Information:
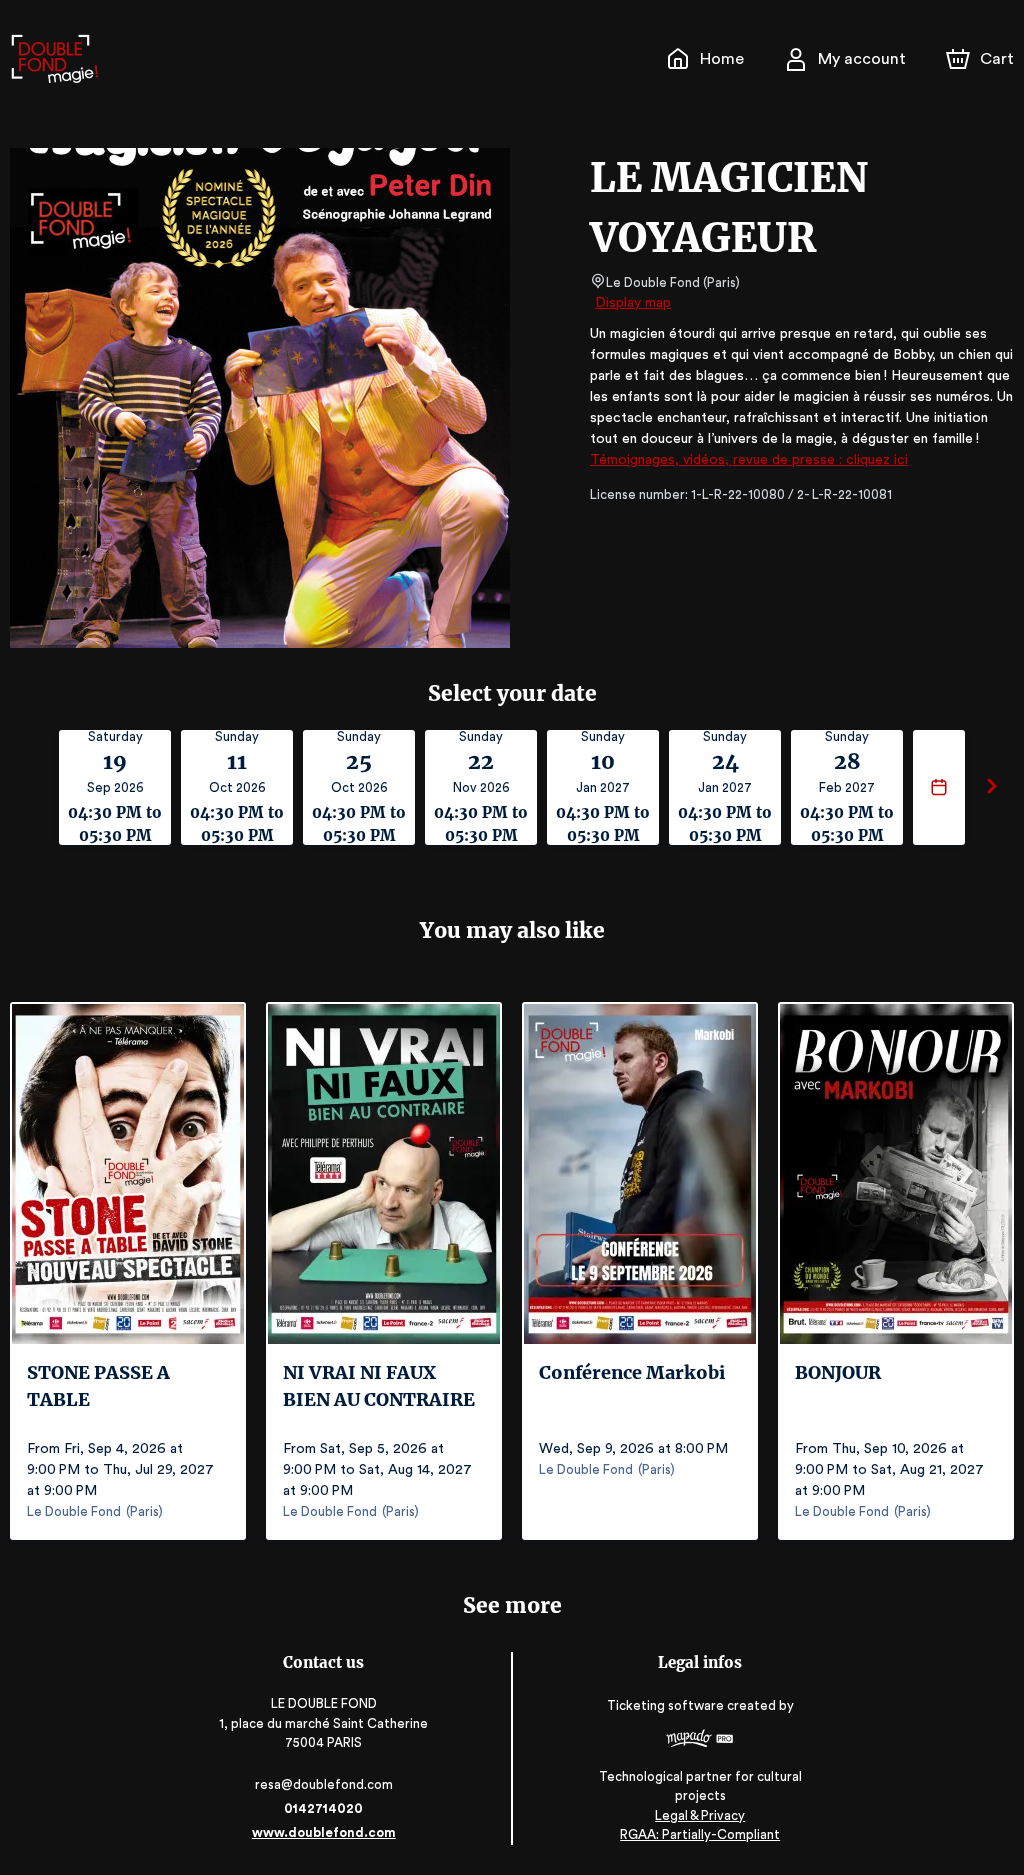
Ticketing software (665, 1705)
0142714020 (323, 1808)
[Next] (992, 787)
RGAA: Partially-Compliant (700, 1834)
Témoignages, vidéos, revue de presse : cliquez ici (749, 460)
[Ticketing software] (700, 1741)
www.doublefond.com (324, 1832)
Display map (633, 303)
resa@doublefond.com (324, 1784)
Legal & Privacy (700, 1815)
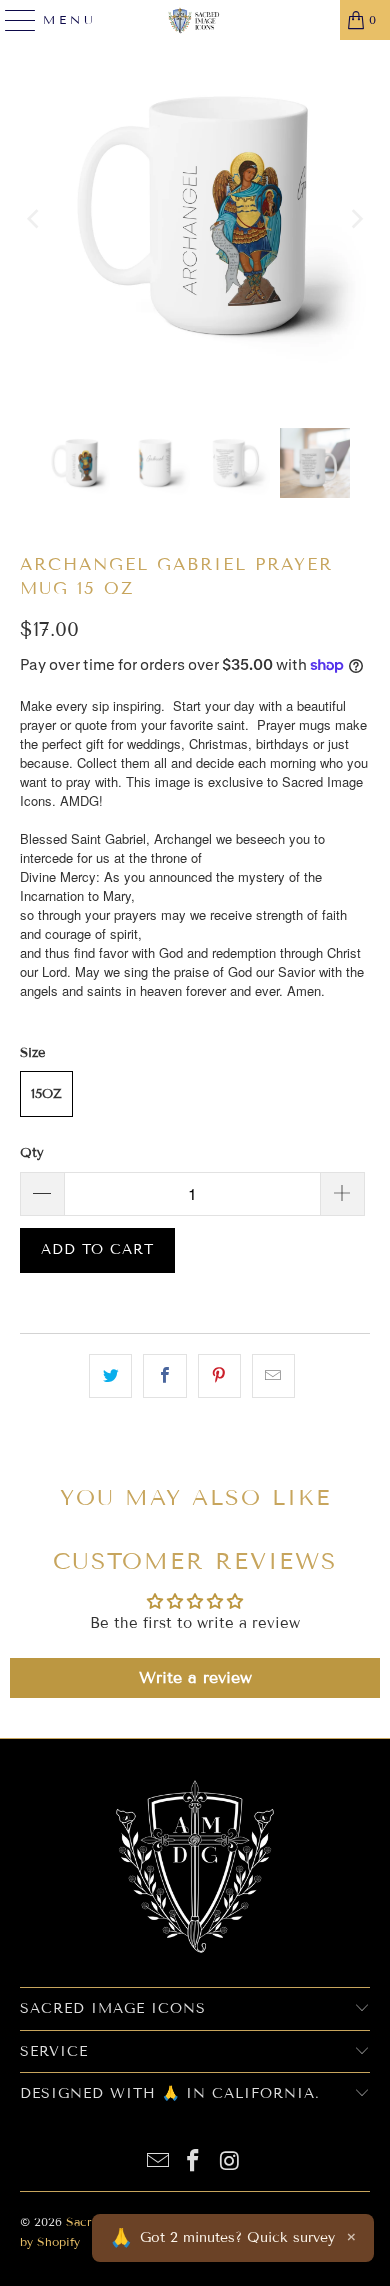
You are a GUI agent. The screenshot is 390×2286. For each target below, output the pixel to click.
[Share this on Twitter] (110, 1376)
---
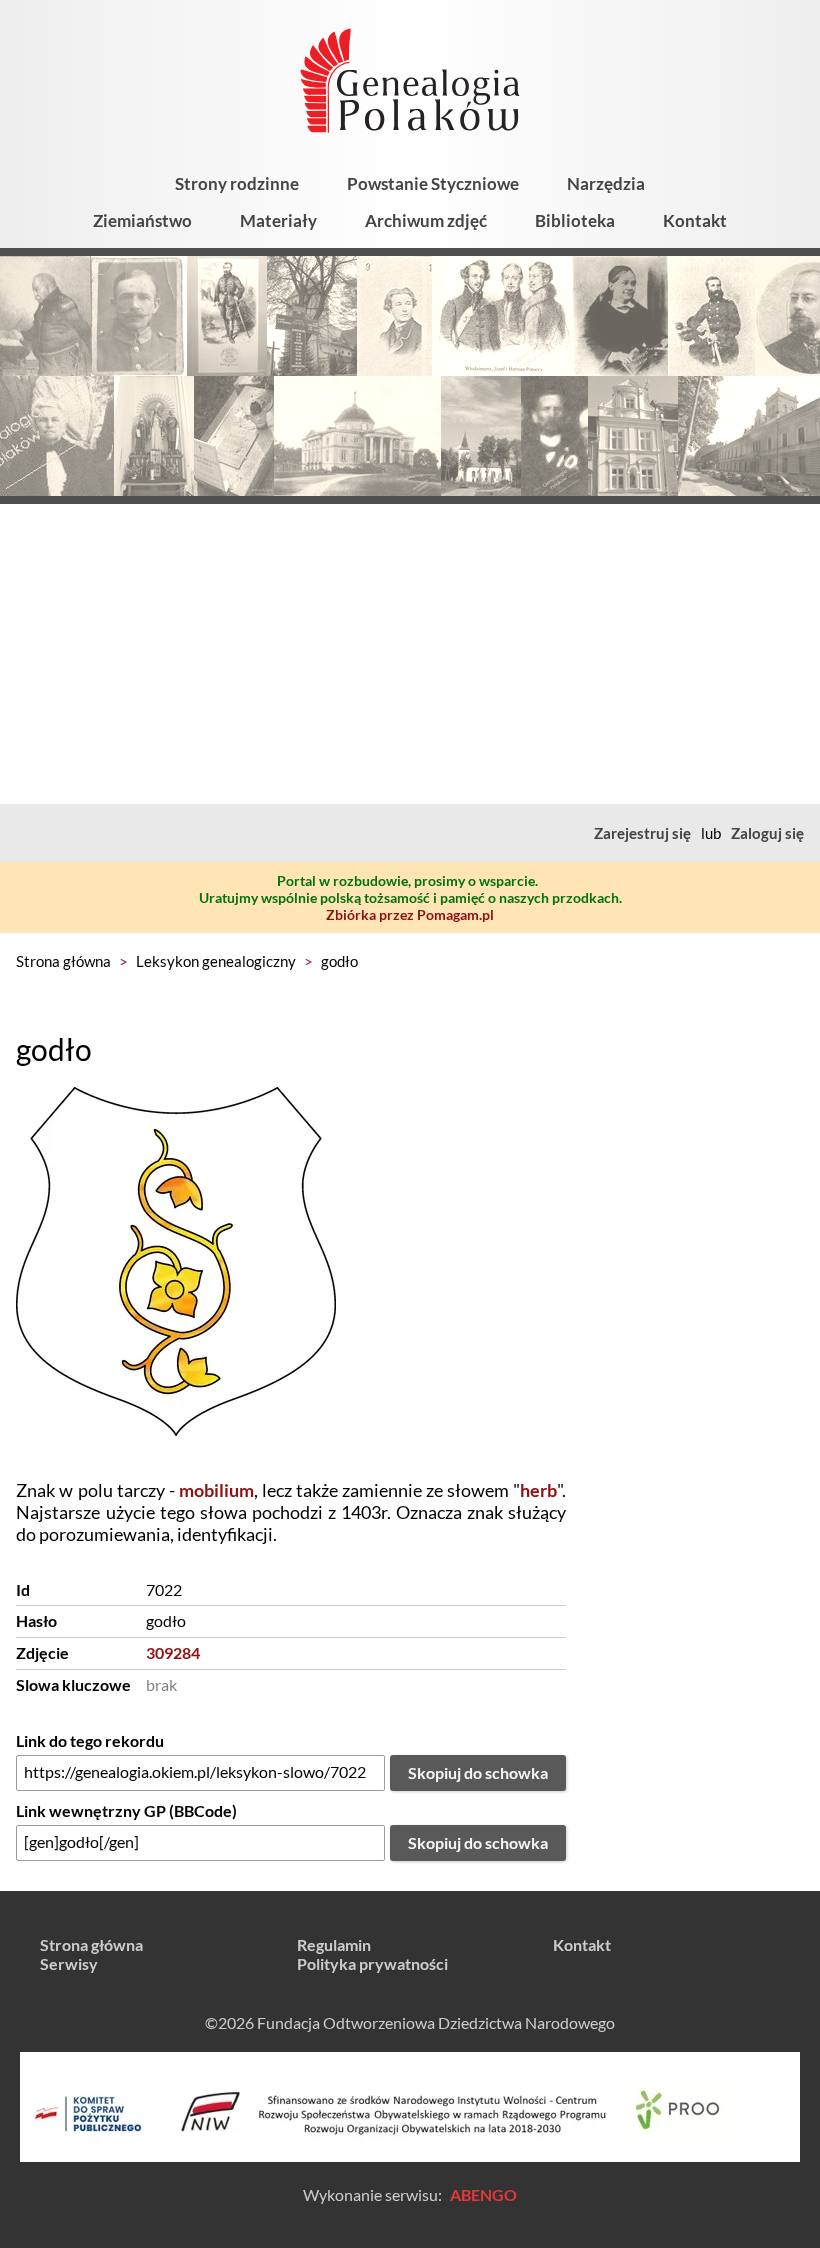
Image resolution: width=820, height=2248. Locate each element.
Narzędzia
---
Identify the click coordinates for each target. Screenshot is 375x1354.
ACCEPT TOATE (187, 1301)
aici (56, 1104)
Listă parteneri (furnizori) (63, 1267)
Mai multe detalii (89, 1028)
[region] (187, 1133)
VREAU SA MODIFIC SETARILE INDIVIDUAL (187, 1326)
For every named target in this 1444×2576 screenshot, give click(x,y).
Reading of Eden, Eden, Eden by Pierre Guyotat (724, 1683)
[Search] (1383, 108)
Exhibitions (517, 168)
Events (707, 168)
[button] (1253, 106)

Directions:
Reproduce the lines of the entries above from the one with "For every named" to the one with "[button] (1253, 106)", both included, exactly and without any other line.

Written solution:
For every named target in this 1444×2576 screenshot, give click(x,y).
Reading of Eden, Eden, Eden by Pierre Guyotat (724, 1683)
[Search] (1383, 108)
Exhibitions (517, 168)
Events (707, 168)
[button] (1253, 106)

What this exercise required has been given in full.